__Task prompt__
Return the data below in full. Keep each character unchanged.
--- --- ---
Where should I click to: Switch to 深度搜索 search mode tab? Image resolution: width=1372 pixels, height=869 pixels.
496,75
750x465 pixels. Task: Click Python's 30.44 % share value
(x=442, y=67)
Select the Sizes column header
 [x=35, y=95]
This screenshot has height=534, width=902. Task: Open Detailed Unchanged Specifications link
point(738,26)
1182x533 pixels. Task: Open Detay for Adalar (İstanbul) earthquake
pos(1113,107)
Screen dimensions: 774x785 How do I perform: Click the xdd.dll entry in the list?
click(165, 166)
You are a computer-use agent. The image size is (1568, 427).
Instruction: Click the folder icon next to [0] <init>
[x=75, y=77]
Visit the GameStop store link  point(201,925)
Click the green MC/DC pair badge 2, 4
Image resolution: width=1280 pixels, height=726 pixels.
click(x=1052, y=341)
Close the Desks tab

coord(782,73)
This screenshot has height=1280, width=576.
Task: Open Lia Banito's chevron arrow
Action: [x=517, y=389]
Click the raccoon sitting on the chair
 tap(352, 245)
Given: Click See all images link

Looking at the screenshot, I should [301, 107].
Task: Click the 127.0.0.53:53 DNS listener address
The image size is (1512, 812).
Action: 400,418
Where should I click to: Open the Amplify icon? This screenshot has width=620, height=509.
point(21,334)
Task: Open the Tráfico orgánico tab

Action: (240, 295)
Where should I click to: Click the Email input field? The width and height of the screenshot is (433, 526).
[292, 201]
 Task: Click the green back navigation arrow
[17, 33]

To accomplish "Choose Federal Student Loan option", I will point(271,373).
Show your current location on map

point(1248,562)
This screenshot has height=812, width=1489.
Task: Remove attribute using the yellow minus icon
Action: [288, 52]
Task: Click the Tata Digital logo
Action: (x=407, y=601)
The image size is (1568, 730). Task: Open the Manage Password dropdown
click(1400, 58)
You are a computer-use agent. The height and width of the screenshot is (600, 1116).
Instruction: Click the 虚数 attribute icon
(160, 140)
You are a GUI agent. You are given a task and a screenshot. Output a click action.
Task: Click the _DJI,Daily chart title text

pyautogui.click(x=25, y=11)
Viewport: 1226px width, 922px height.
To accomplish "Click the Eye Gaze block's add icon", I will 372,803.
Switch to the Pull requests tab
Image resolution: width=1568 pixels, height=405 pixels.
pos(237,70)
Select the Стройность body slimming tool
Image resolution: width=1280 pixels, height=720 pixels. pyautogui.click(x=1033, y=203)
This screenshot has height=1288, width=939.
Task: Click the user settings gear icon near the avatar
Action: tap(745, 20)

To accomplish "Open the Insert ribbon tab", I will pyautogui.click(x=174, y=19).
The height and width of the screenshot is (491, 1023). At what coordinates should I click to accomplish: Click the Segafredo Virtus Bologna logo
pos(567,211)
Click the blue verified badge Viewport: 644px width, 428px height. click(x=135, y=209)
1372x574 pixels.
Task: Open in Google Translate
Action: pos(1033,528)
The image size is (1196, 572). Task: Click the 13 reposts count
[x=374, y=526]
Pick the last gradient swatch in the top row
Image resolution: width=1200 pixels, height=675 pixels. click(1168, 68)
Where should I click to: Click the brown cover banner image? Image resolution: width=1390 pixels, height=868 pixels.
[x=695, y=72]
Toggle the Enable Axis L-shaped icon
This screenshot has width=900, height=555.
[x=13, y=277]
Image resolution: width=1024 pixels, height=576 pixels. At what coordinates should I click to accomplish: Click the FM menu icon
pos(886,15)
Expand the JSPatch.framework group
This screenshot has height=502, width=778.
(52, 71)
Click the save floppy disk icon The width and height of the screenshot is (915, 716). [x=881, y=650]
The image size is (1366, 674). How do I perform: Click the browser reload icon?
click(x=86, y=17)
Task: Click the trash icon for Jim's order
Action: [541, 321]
--- --- ---
__Answer for the task__
Where should I click to: Switch to 深度搜索 search mode tab? Image resolution: width=1372 pixels, height=869 pixels.
496,75
750x465 pixels. Task: Click Python's 30.44 % share value
(x=442, y=67)
Select the Sizes column header
 [x=35, y=95]
This screenshot has height=534, width=902. Task: Open Detailed Unchanged Specifications link
point(738,26)
1182x533 pixels. Task: Open Detay for Adalar (İstanbul) earthquake
pos(1113,107)
Screen dimensions: 774x785 How do I perform: Click the xdd.dll entry in the list?
click(165, 166)
You are a computer-use agent. The image size is (1568, 427).
Instruction: Click the folder icon next to [0] <init>
[x=75, y=77]
Visit the GameStop store link  point(201,925)
Click the green MC/DC pair badge 2, 4
Image resolution: width=1280 pixels, height=726 pixels.
click(x=1052, y=341)
Close the Desks tab

coord(782,73)
This screenshot has height=1280, width=576.
Task: Open Lia Banito's chevron arrow
Action: [x=517, y=389]
Click the raccoon sitting on the chair
 tap(352, 245)
Given: Click See all images link

Looking at the screenshot, I should [301, 107].
Task: Click the 127.0.0.53:53 DNS listener address
The image size is (1512, 812).
Action: 400,418
Where should I click to: Open the Amplify icon? This screenshot has width=620, height=509.
point(21,334)
Task: Open the Tráfico orgánico tab

Action: (240, 295)
Where should I click to: Click the Email input field? The width and height of the screenshot is (433, 526).
[292, 201]
 Task: Click the green back navigation arrow
[17, 33]

To accomplish "Choose Federal Student Loan option", I will point(271,373).
Show your current location on map

point(1248,562)
This screenshot has height=812, width=1489.
Task: Remove attribute using the yellow minus icon
Action: [288, 52]
Task: Click the Tata Digital logo
Action: (x=407, y=601)
The image size is (1568, 730). Task: Open the Manage Password dropdown
click(1400, 58)
You are a computer-use agent. The height and width of the screenshot is (600, 1116).
Instruction: Click the 虚数 attribute icon
(160, 140)
You are a GUI agent. You are given a task and a screenshot. Output a click action.
Task: Click the _DJI,Daily chart title text

pyautogui.click(x=25, y=11)
Viewport: 1226px width, 922px height.
To accomplish "Click the Eye Gaze block's add icon", I will 372,803.
Switch to the Pull requests tab
Image resolution: width=1568 pixels, height=405 pixels.
pos(237,70)
Select the Стройность body slimming tool
Image resolution: width=1280 pixels, height=720 pixels. pyautogui.click(x=1033, y=203)
This screenshot has height=1288, width=939.
Task: Click the user settings gear icon near the avatar
Action: tap(745, 20)

To accomplish "Open the Insert ribbon tab", I will pyautogui.click(x=174, y=19).
The height and width of the screenshot is (491, 1023). At what coordinates should I click to accomplish: Click the Segafredo Virtus Bologna logo
pos(567,211)
Click the blue verified badge Viewport: 644px width, 428px height. click(x=135, y=209)
1372x574 pixels.
Task: Open in Google Translate
Action: pos(1033,528)
The image size is (1196, 572). Task: Click the 13 reposts count
[x=374, y=526]
Pick the last gradient swatch in the top row
Image resolution: width=1200 pixels, height=675 pixels. click(1168, 68)
Where should I click to: Click the brown cover banner image? Image resolution: width=1390 pixels, height=868 pixels.
[x=695, y=72]
Toggle the Enable Axis L-shaped icon
This screenshot has width=900, height=555.
[x=13, y=277]
Image resolution: width=1024 pixels, height=576 pixels. At what coordinates should I click to accomplish: Click the FM menu icon
pos(886,15)
Expand the JSPatch.framework group
This screenshot has height=502, width=778.
(52, 71)
Click the save floppy disk icon The width and height of the screenshot is (915, 716). [x=881, y=650]
The image size is (1366, 674). How do I perform: Click the browser reload icon?
click(x=86, y=17)
Task: Click the trash icon for Jim's order
Action: [541, 321]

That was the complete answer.